The “Tales” have been most elaborately characterised by Professor Woodberry in his admirable biography.[7] Many of them are intrinsically slight—descriptions of the common events of daily life, always somewhat moralised, and to an increasing extent as the author grew older. In some the fancy has free rein, as in “The Seven Vagabonds” and “The Great Stone Face.” In “Tales of the Province House” and many others Hawthorne skilfully wove threads of colonial history with the rich woof of his imagination to produce a splendid romantic pageant. Sometimes he treats of individuals, as in “David Swan” and “Rappaccini’s Daughter”; often he studies the group, or the crowd, as in the “The Celestial Railroad,” “The Christmas Banquet,” “The Procession of Life.” In all, he studies the moral life and tries to understand the significance of some phase of universal human experience.

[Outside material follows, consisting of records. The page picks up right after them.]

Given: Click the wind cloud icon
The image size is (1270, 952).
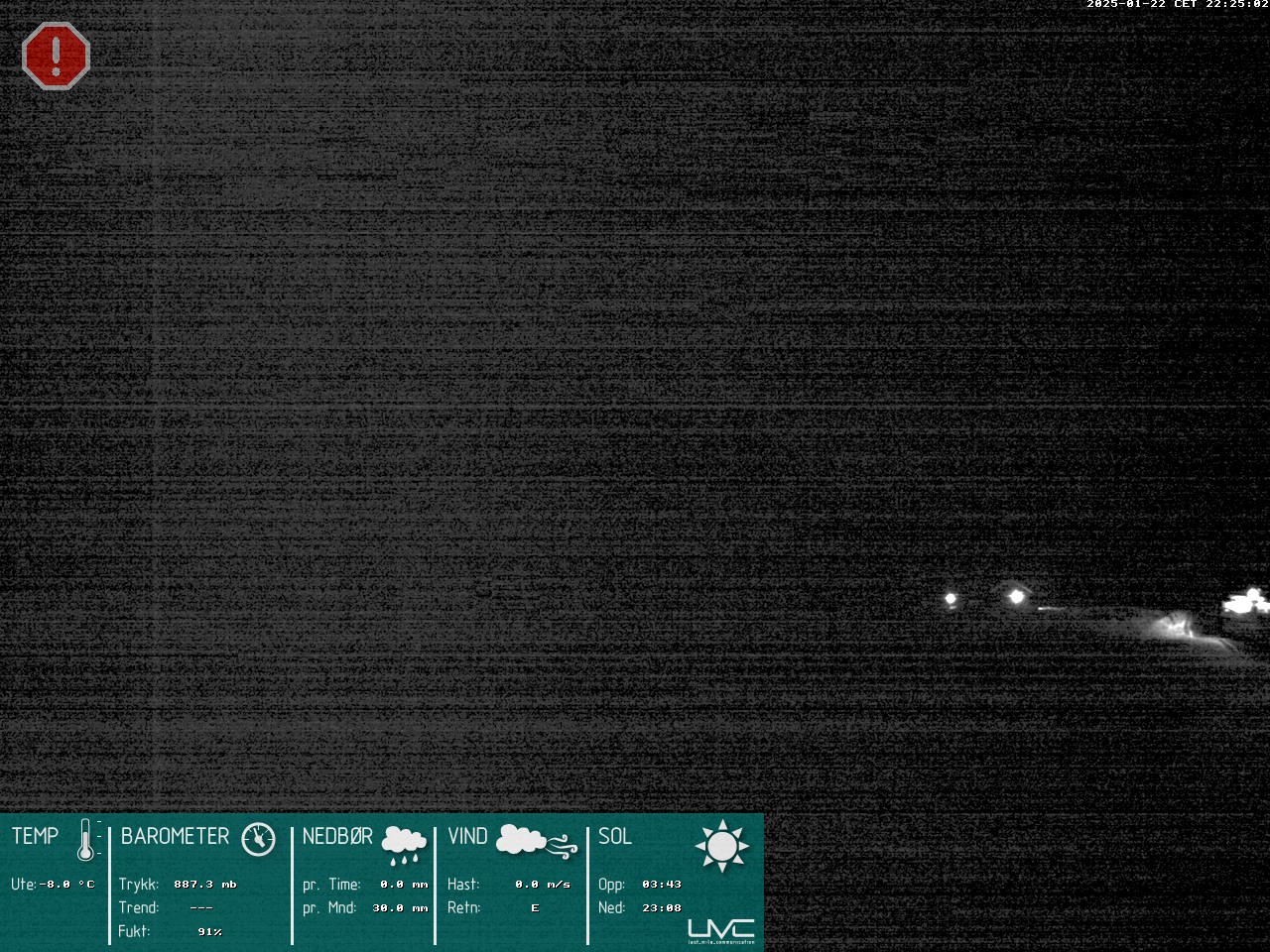Looking at the screenshot, I should pyautogui.click(x=535, y=841).

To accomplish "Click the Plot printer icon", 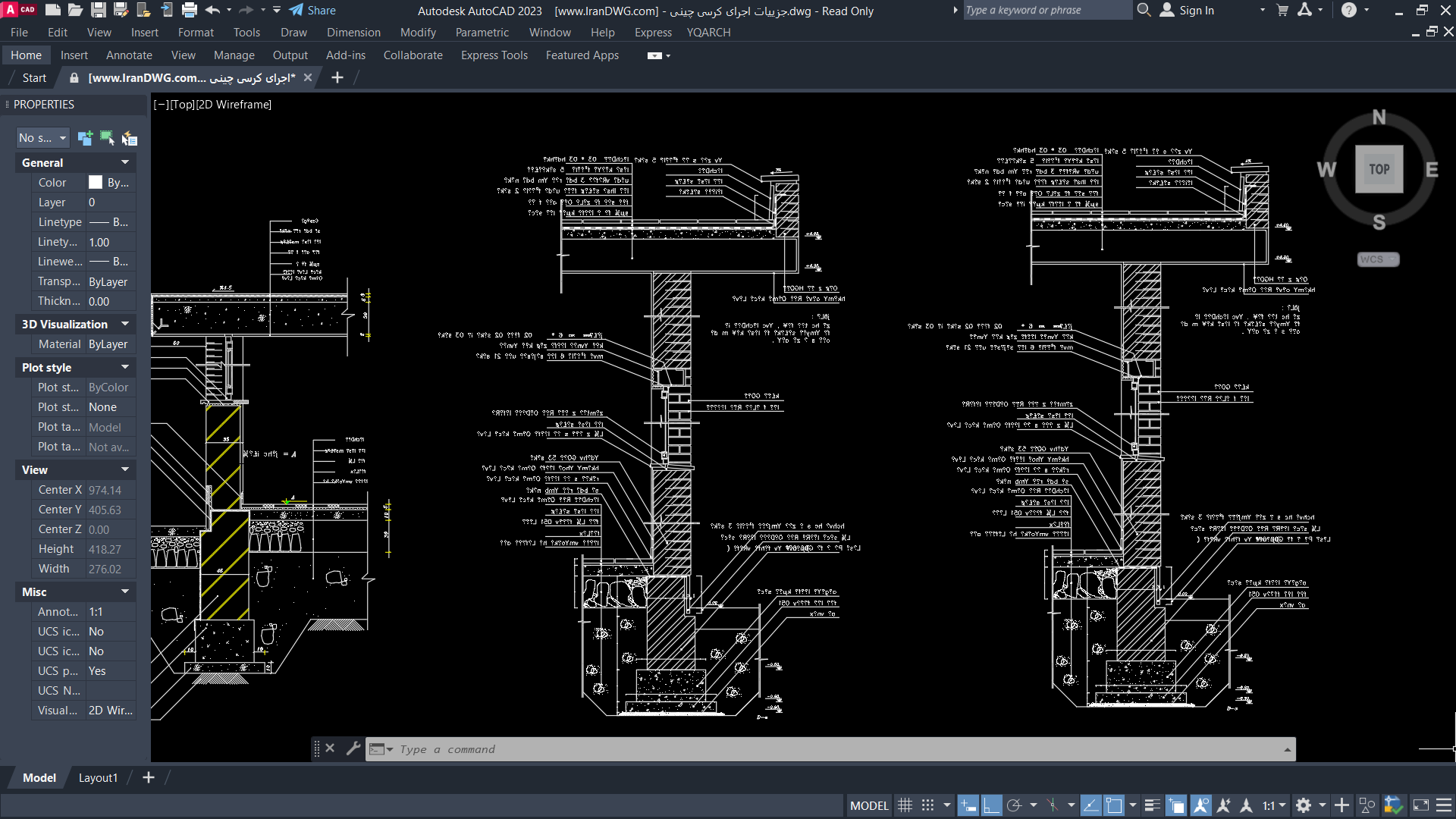I will click(x=190, y=11).
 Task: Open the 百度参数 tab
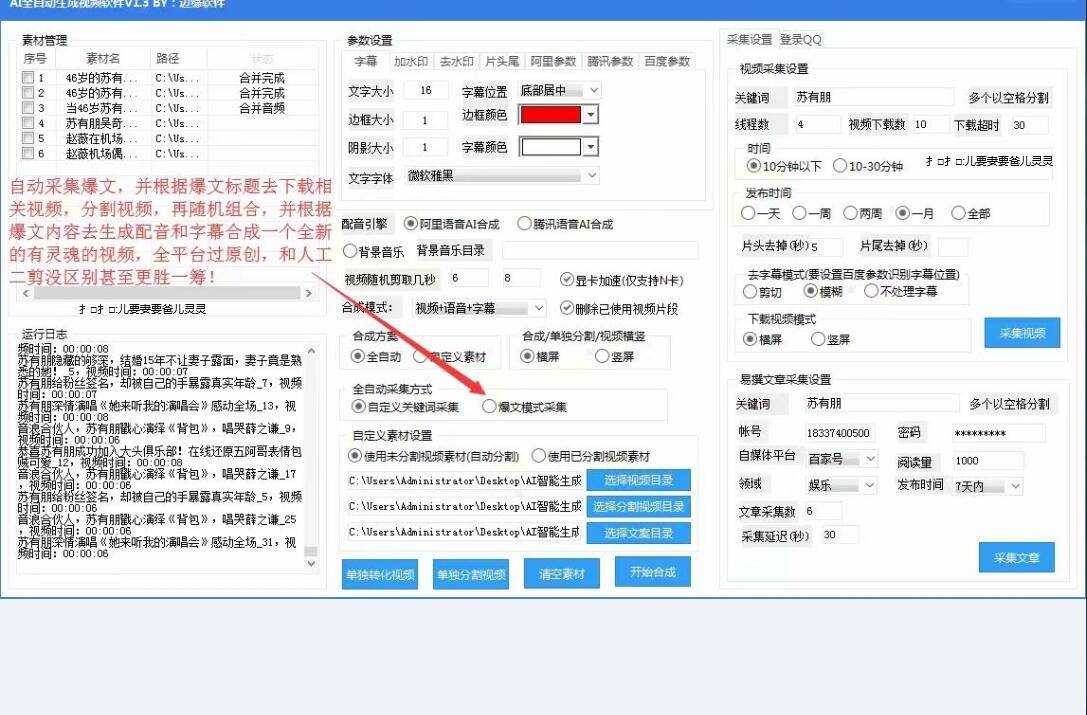[x=667, y=61]
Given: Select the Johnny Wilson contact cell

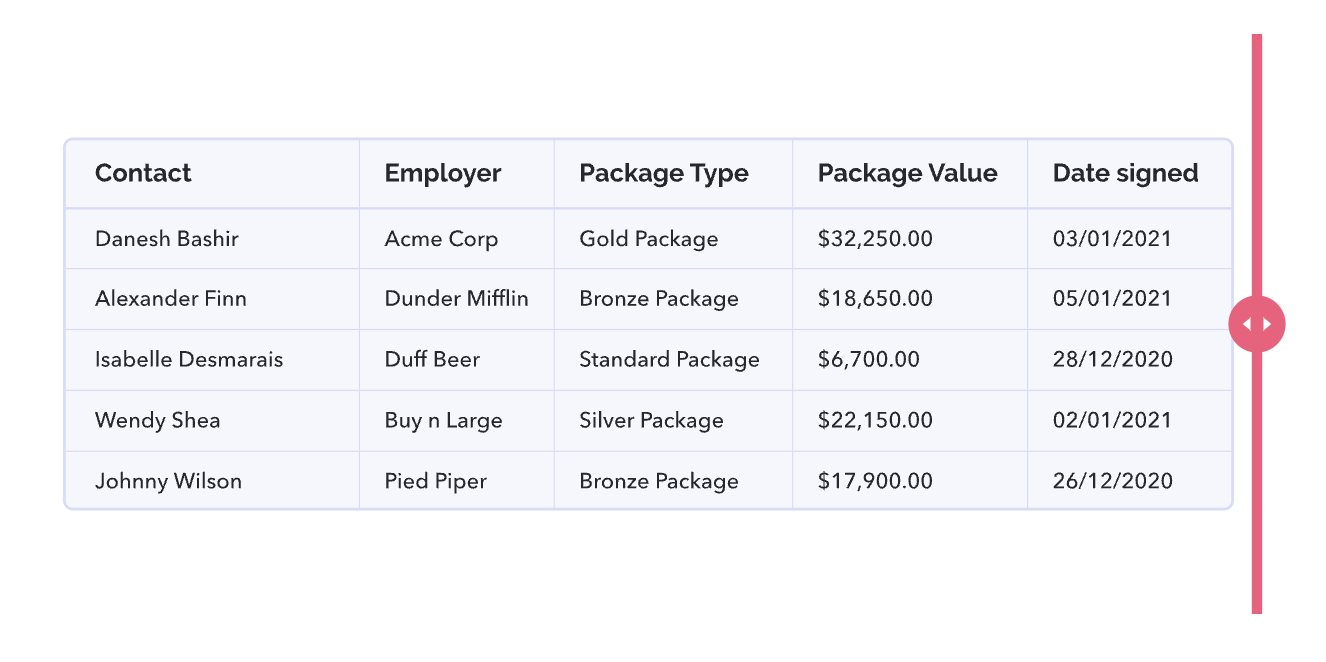Looking at the screenshot, I should click(x=212, y=481).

“The Scarlet Letter” has been called by Mr. James “the most distinctive piece of prose fiction that was to spring from American soil.” It is a grim tragedy, in which the consequences of sin are depicted with a simplicity, a steady movement, and a relentlessness characteristic of the tragedies of Euripides. Hester Prynne and Arthur Dimmesdale living agonised lives which moved steadily towards the day of expiatory shame; Roger Chilingworth, outwardly the wise, benevolent physician, inwardly the ghastly demon gloating over his victim—these figures indeed move us to pity and fear, and give us a new sense of the depth and mystery of our human life, which no man liveth to himself alone, but which must be interpreted as the expression and result of racial upstriving through myriads of years. “The Scarlet Letter” is indeed, as Mr. W. C. Brownell says,[8] the Puritan “Faust”; and many will doubtless agree with him in calling it “our one prose masterpiece.”